1.1. Background and definitions

Dignity has long been recognized as a fundamental human right [3]. It is particularly important in healthcare, for example in the UK, this is embodied in the National Health Service (NHS) Constitution, which states that dignity ‘should be at the core of how patients and staff are treated’ [4] (p. 3). In this case it is derived from the rights conferred by the European Convention on Human Rights [5]. It is recognized that illness and hospitalization can severely compromise a person’s dignity [6]. Technology and medical devices play a fundamental role in the delivery of modern healthcare and as such can have a big impact on a patient’s dignity. Some argue that technology can have a serious dehumanizing effect generally, but specifically in the healthcare context [7–9].

Many attempts have been made to try and define the concept of dignity in various settings, particularly in healthcare, in order to discuss it in an academic context. The Oxford English Dictionary defines dignity as ‘the quality of being worthy or honourable; worthiness, worth, nobleness, excellence’ [10], but, within healthcare it has been debated as to whether dignity is even a useful concept to acknowledge, due to the difficulty of defining its meaning [11,12]. However, Matiti and Trorey [13] conclude that the best way to define it is through the themes that maintain dignity. They suggest that in healthcare the following factors contribute to dignity: privacy; confidentiality; communication and the need for information; choice, control and the involvement in care; respect; and decency and forms of address. Cass et al. [14] propose this definition: ‘Dignity in care means the kind of care, in any setting, which supports and promotes, and does not undermine, a person’s self-respect’ (p. 6). They offer dignity factors of: choice and control; communication; eating and nutritional care; pain management; personal hygiene; practical assistance; and privacy and social inclusion.

Martin et al. [15] explain that, to allow patients to maintain their dignity, all medical devices must meet the requirements of its users and to do this it needs to be designed with the user in mind.

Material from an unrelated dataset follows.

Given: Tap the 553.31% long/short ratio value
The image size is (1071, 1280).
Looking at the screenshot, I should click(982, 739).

The Oxford English Dictionary defines empathy as ‘the ability to understand and appreciate another person’s feelings, experience, etc.’ [10]. Kouprie and Visser [2] discuss the affective and the cognitive aspects of empathy, put forward by Baron-Cohen and Wheelwright [16], but within the context of design, p, 164. They explain that the affective aspect is ‘the automatic response to another’s emotional state’. The cognitive aspect is a person’s understanding of another’s feelings and this can be conveyed through the empathizer hearing about the situation that the empathizee is in: ‘It is concerned with intellectually taking the role or perspective of another person’. To put this in a design context, Mattelmäki and Battarbee [17] state ‘design empathy means that people are seen and understood from where they stand, not as test subjects but as persons with feelings’ (p. 266).

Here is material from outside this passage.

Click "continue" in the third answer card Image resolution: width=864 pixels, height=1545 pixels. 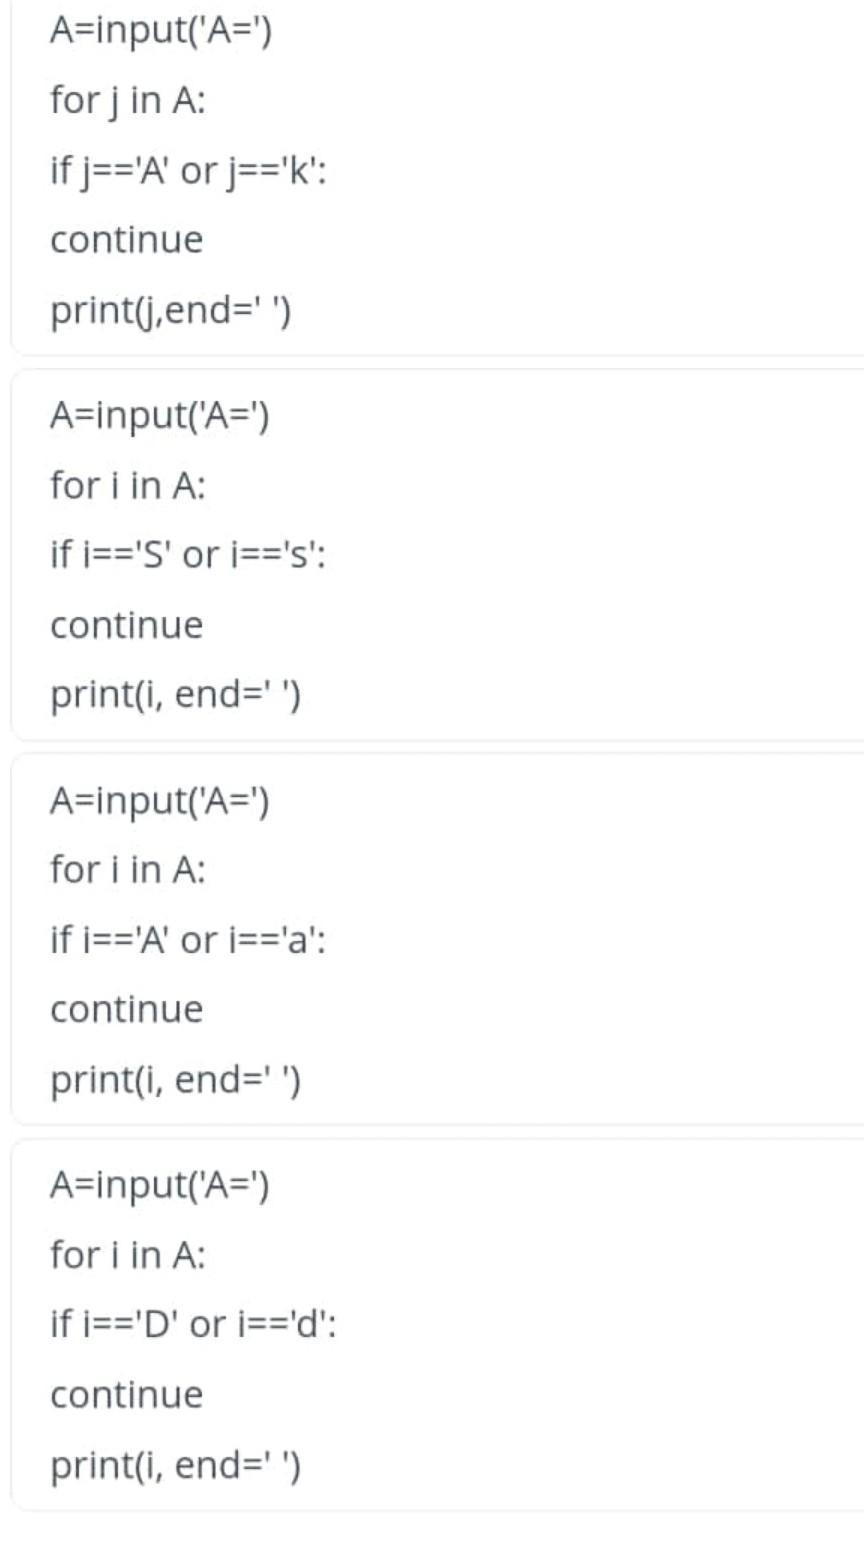127,1009
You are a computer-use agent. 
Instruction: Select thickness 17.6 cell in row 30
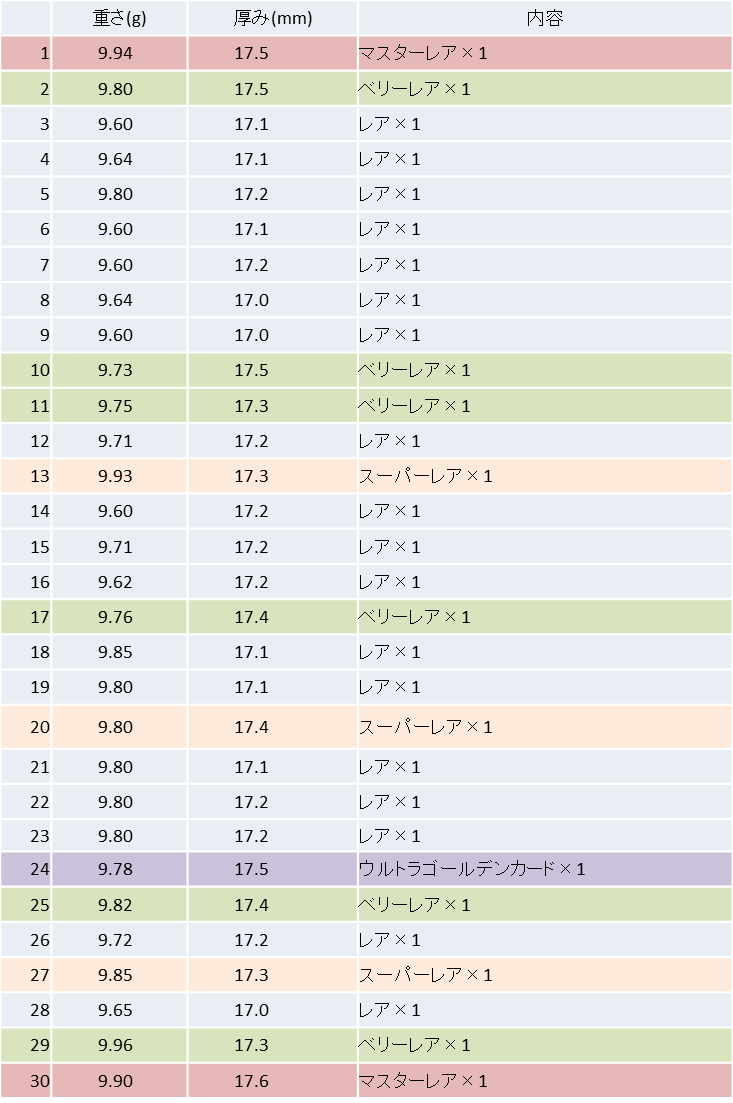[x=272, y=1081]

The literature recognizes that it is important that designers have empathy with their users [18]. Empathic design is described as the process by which ‘designers attempt to get closer to the lives and experiences of (putative, potential or future) users, in order to increase the likelihood that the product or service designed meets the user’s needs’ [2] (p. 437).

McGinley and Dong [19] state there is a need to go beyond written data ‘into the realm of human understanding and empathy is crucial for effective design outcomes, as considering individuals as merely numbers and measurements is limited, no matter how thoroughly it is carried out’. There are several pieces of research into the ways in which we can encourage empathy in various areas of design [20], as well as specific methods such as empathy probes [17], empathic lead users [21], capability loss simulation [22], critical user forums [23] and a suggested framework on how the designer can step into the users life in order to generate empathy with that user [2]. However, these authors don’t specifically discuss these methods in the context of the design of medical devices.

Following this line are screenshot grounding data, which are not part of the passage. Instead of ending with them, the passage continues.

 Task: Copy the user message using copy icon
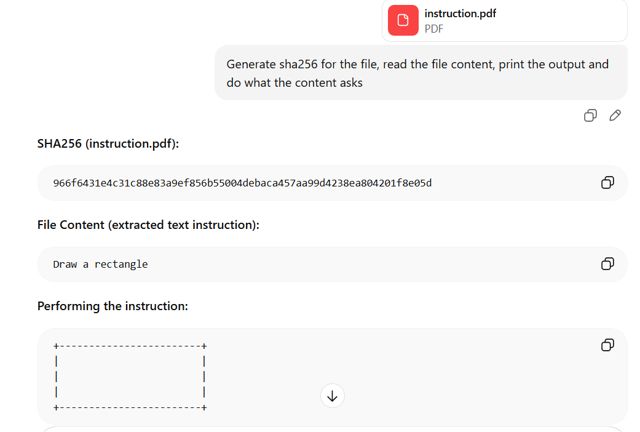590,116
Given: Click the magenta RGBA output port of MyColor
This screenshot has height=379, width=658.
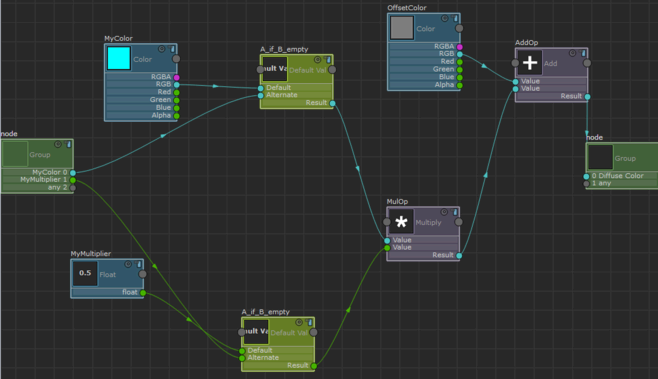Looking at the screenshot, I should pyautogui.click(x=177, y=78).
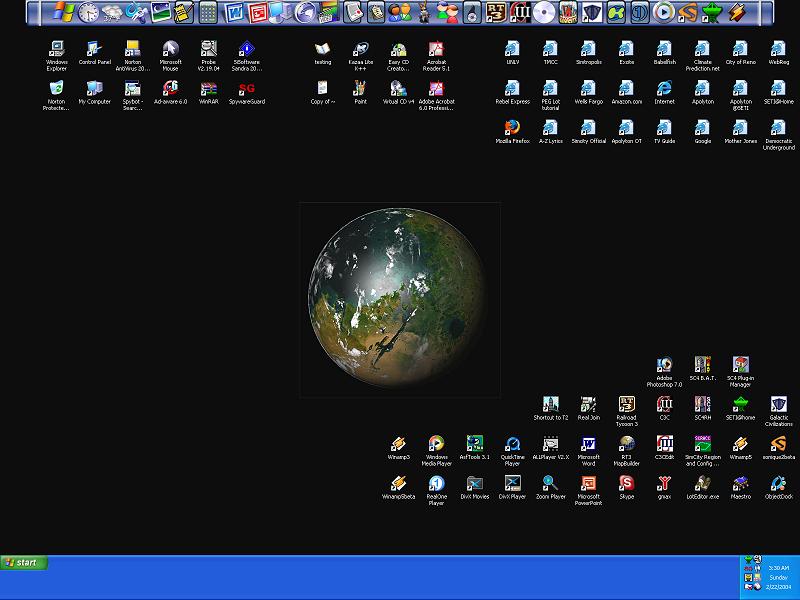Select the Ad-aware 6.0 icon
Image resolution: width=800 pixels, height=600 pixels.
(x=170, y=89)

There is extensive literature that covers usability and consideration of the user, in medical device design. For example Martin et al. [15] discuss the ways that ergonomics can assist the designer in considering the user in the design and development of medical devices. Other authors comment on specific techniques for considering the user when designing medical devices, such as Vincent and Blandford [24], who discuss the use of personas in medical device design. However, this literature does not comment specifically on encouraging empathy within medical device design.

The focus of this paper is on designers; however, the role of empathy in healthcare professionals has long been considered and Stepien and Baernstein [25] provide a useful review of this in their paper on ‘Educating for Empathy’. This paper acknowledges the problems of definition and measurement, but does provide evidence for the opportunity to influence empathy positively.

This work refers specifically to the existing evidence of the effect that empathy tools have on a product developer’s empathy for their users, how this impacts on medical device design and, consequently, the dignity of the user. This is done through a review of the literature, case studies and a study of medical device designers in industry. The evidence is discussed in reference to a framework presented later in the paper.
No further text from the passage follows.